WHAT TO WORK ON >> Return an exact copy of the lines from the one holding "Open the (806) customer reviews link" to the end of the data, including both the starting and final lines. Leave the pictures out.

Stored records >>
* * *

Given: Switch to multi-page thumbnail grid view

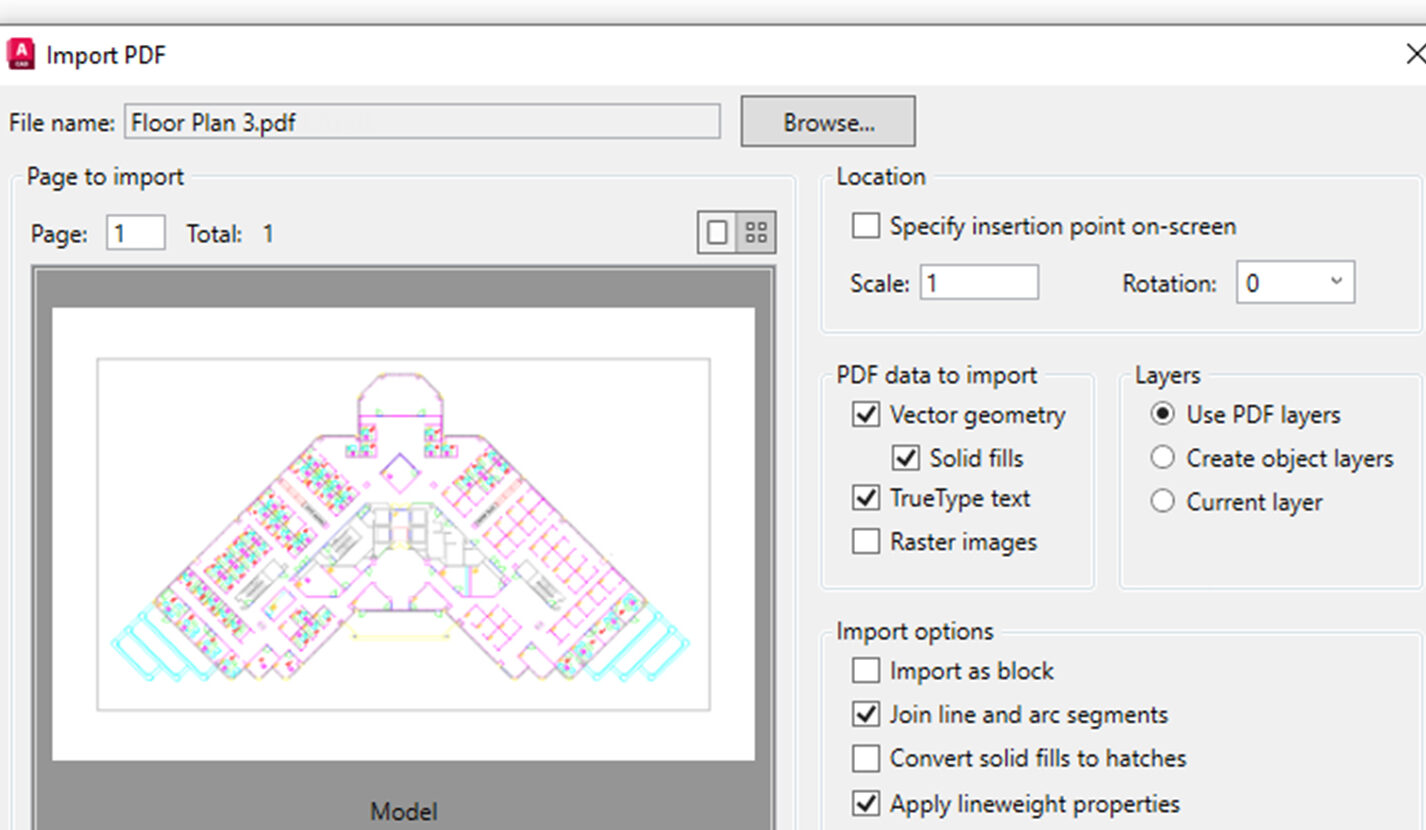Looking at the screenshot, I should [x=756, y=233].
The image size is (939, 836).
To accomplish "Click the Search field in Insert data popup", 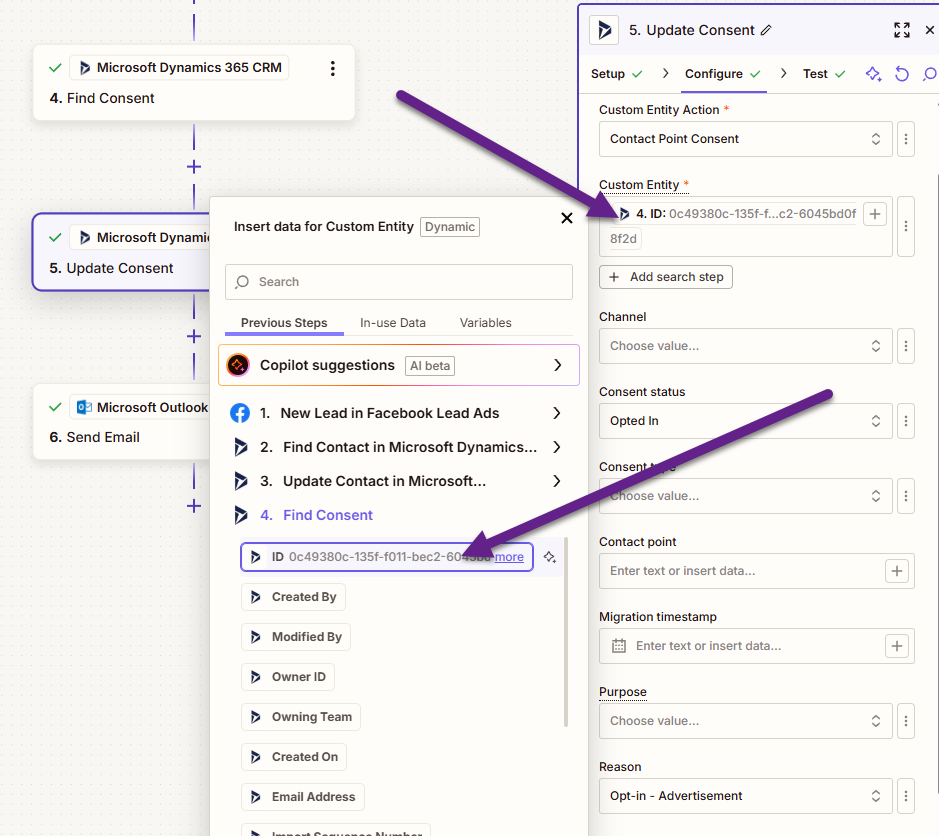I will point(399,282).
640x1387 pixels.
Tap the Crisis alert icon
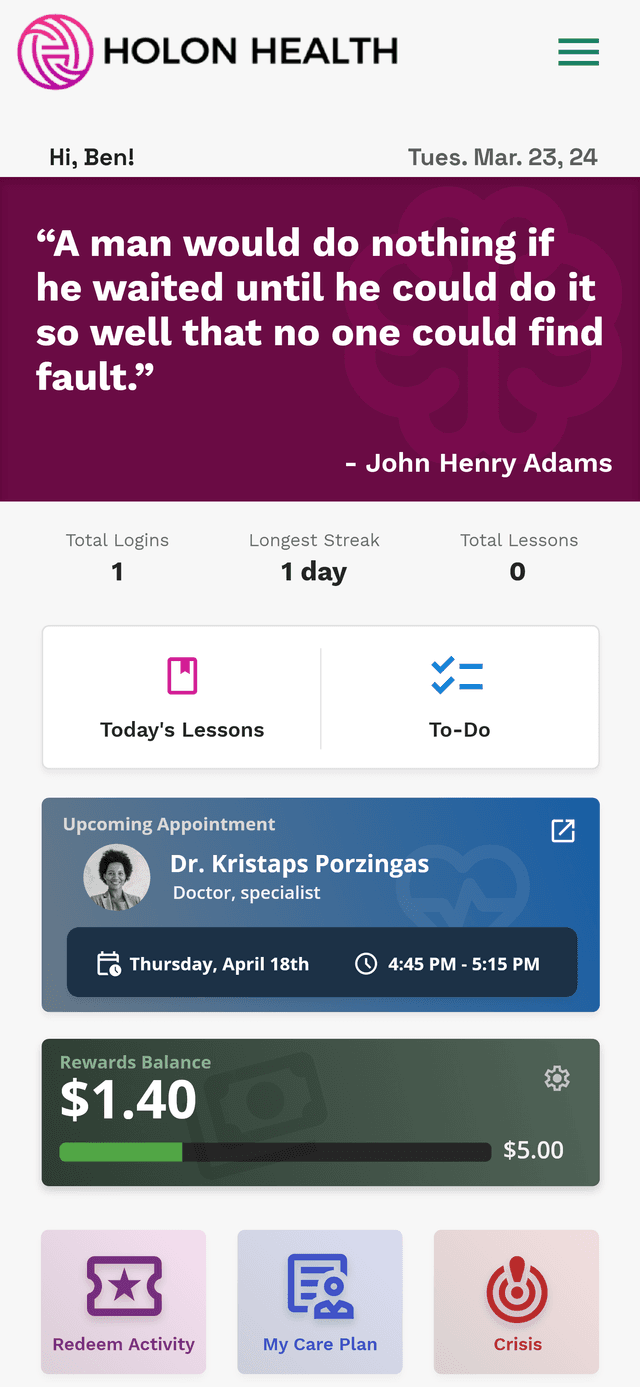pos(517,1288)
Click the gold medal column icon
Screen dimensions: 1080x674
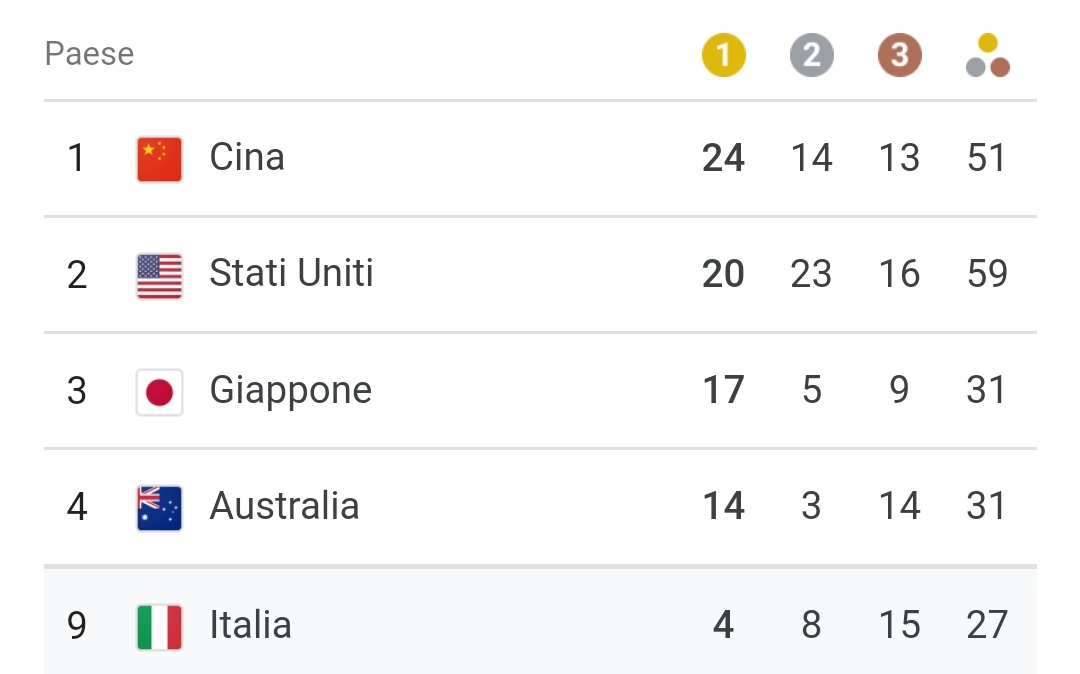723,55
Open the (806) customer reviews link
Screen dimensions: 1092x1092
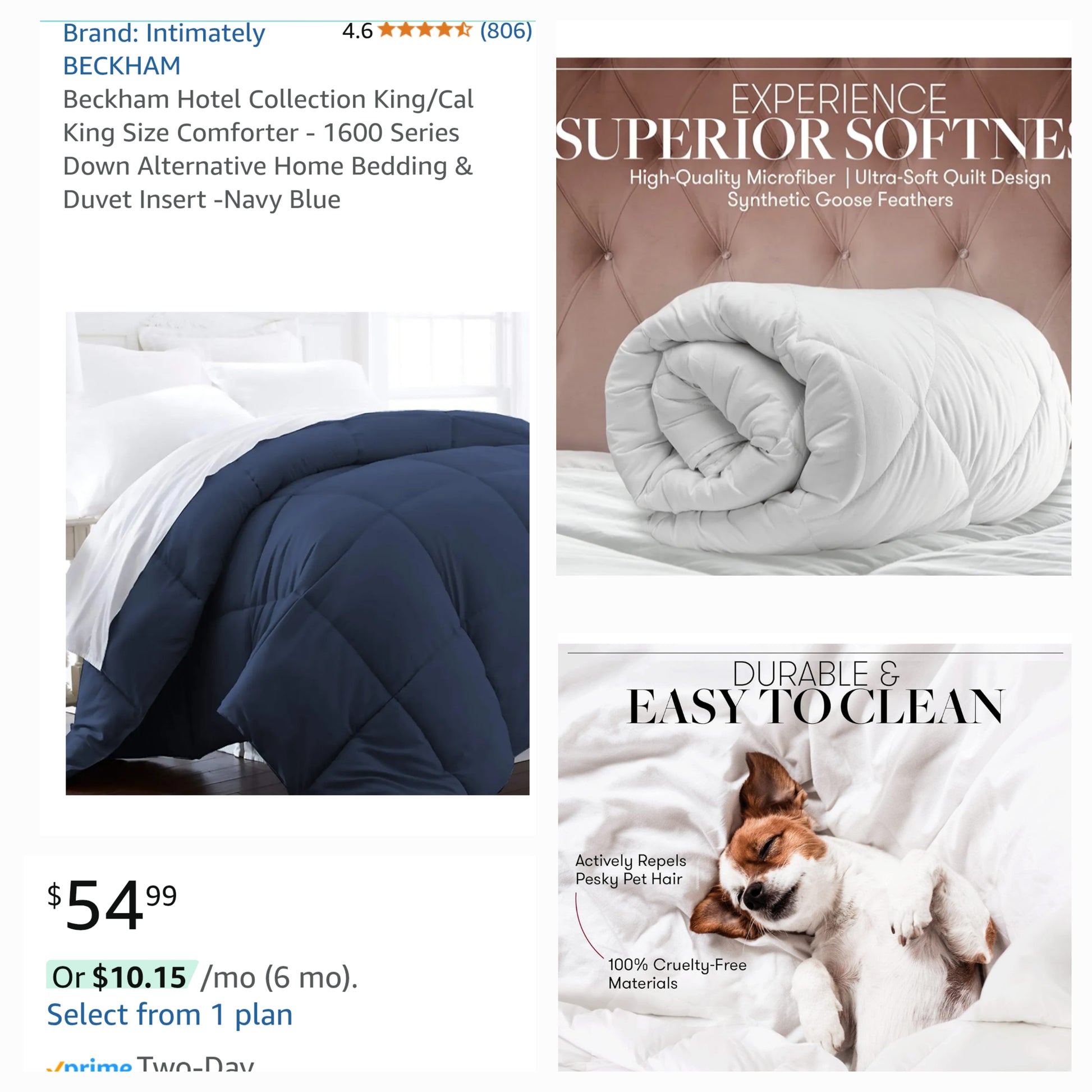[x=506, y=30]
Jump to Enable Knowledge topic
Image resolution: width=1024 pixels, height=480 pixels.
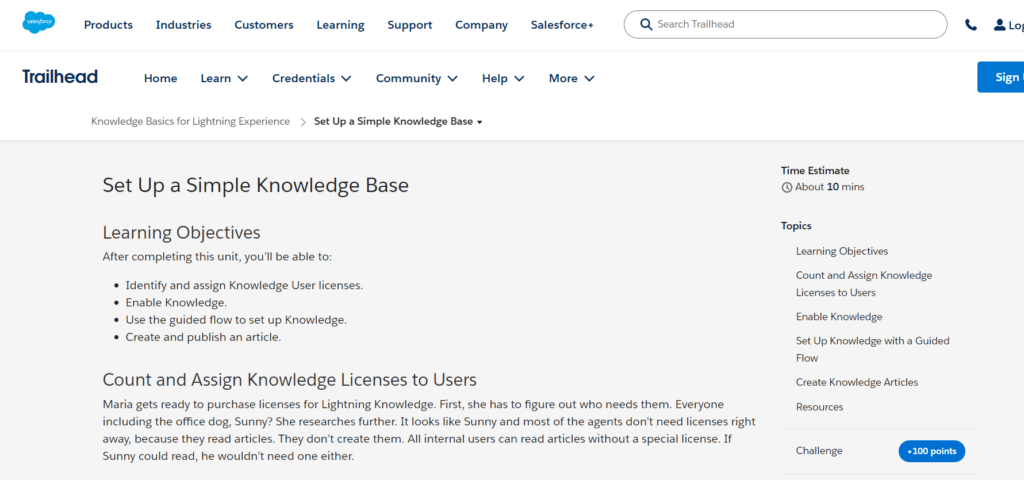click(839, 317)
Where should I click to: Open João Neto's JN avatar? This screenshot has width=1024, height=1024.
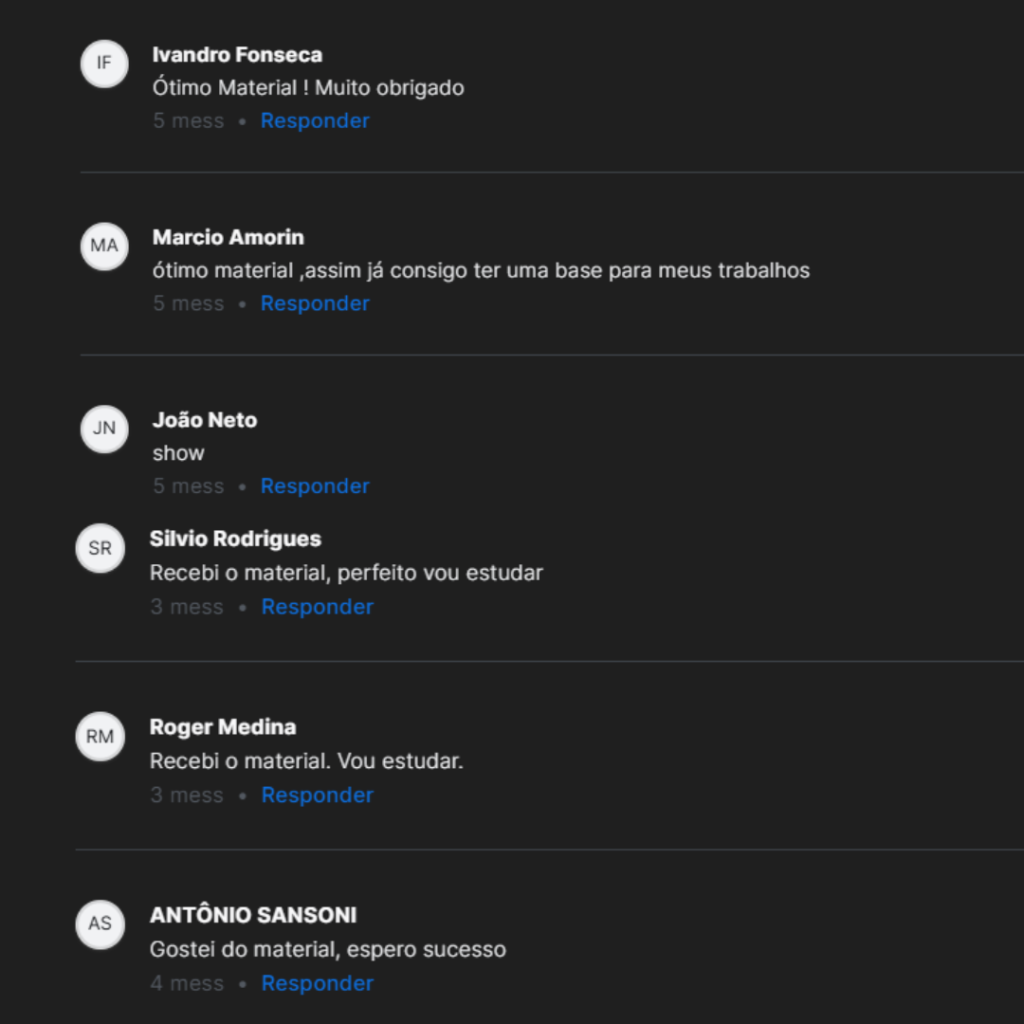104,429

* * *

EXERCISE OUTPUT >>
Open the (806) customer reviews link
Screen dimensions: 1092x1092
[x=506, y=30]
Jump to Enable Knowledge topic
Image resolution: width=1024 pixels, height=480 pixels.
click(839, 317)
Where should I click to: Open João Neto's JN avatar? This screenshot has width=1024, height=1024.
104,429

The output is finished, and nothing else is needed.